* **Passage for review**
Wednesday, January 6, 2010

"Friends of Brandon Reuter are still mystified by the turn of events"

As tales of the mentally ill involved in tragedies go, the story of Brandon Reuter is rather typical:

A young man from a nice, loving family with a very promising future, goes off to college, develops mental illness, he is not put in a locked hospital and his illness goes untreated. Then, fairly quickly, his life spirals out of control, he gets into very serious trouble and winds up dead.

In some cases, the mental patient kills someone else. In others he becomes a homeless, substance-abusing derelict. In more, he goes to prison for a senseless crime. Whichever the outcome, it's tragic and could have been avoided had the patient been treated for his mental illness.

Here is the account of Brandon Reuter in today's San Jose Mercury News:
At a morning news conference at the Redding Police Department, Police Chief Peter Hansen and Shasta County District Attorney Gerald Benito said they had concluded that the seven officers who fired their weapons at 20-year-old Brandon Reuter had acted within police department guidelines for using deadly force.

Reuter died after being hit approximately 14 times when the officers fired about 46 rounds, authorities said.

The youth was shot after a police dog pounced on him as he bolted from the bank heist, police said. Swinging wildly at the German shepherd, he suddenly pointed what appeared to be a 9 mm Beretta handgun, police said, at a group of approaching officers. Seconds later, Reuter died in a hail of bullets.

The weapon turned out to be a BB gun.

I don't blame the cops in this case. They were doing their jobs as best they could. I don't blame Mr. Reuter, who was out of his mind. I blame the fact that we closed our mental hospitals so people like Brandon no longer get the treatment they need.
The death of Reuter, who graduated near the top of his high school class two and a half years ago, was a blow for the town of Los Gatos, which has seen a string of tragedies involving young people in the past 13 months.

* **Supplied records**

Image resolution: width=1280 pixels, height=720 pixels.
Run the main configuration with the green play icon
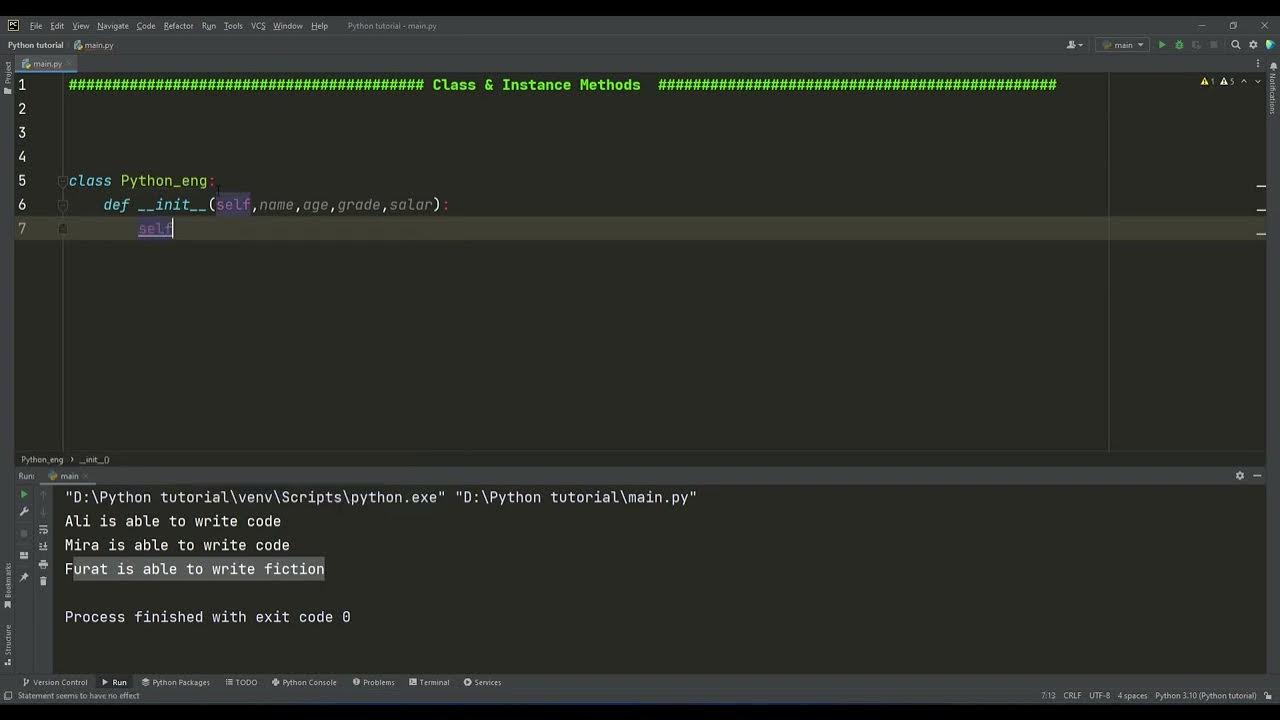[1162, 45]
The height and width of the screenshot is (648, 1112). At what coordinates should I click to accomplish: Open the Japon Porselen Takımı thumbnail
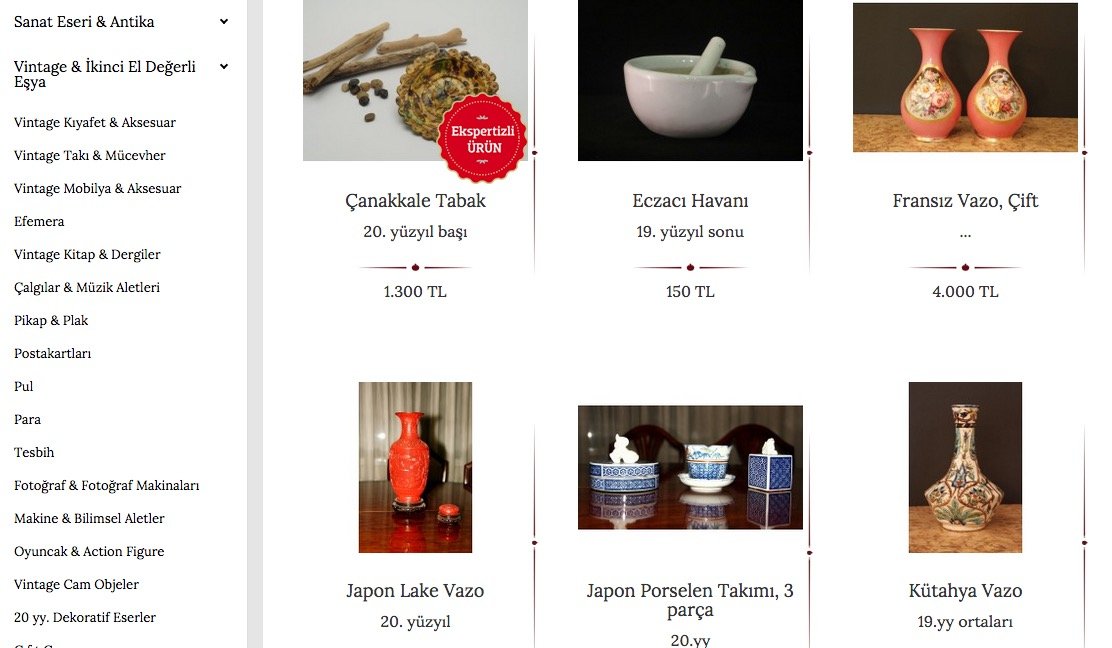[x=690, y=467]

* **Questions to answer**
a) According to the post about Brandon Reuter, what did the weapon Reuter pointed at the officers turn out to be?
b) In the post about Brandon Reuter, why does the writer blame neither the police nor Reuter, and what does the writer blame instead?
The data come from a different source than the post about Brandon Reuter.

* **Numbered answers**
a) A BB gun.

b) The writer says the officers were doing their jobs as best they could and that Reuter was out of his mind. The writer blames the closing of mental hospitals instead, because people like Brandon no longer get the treatment they need.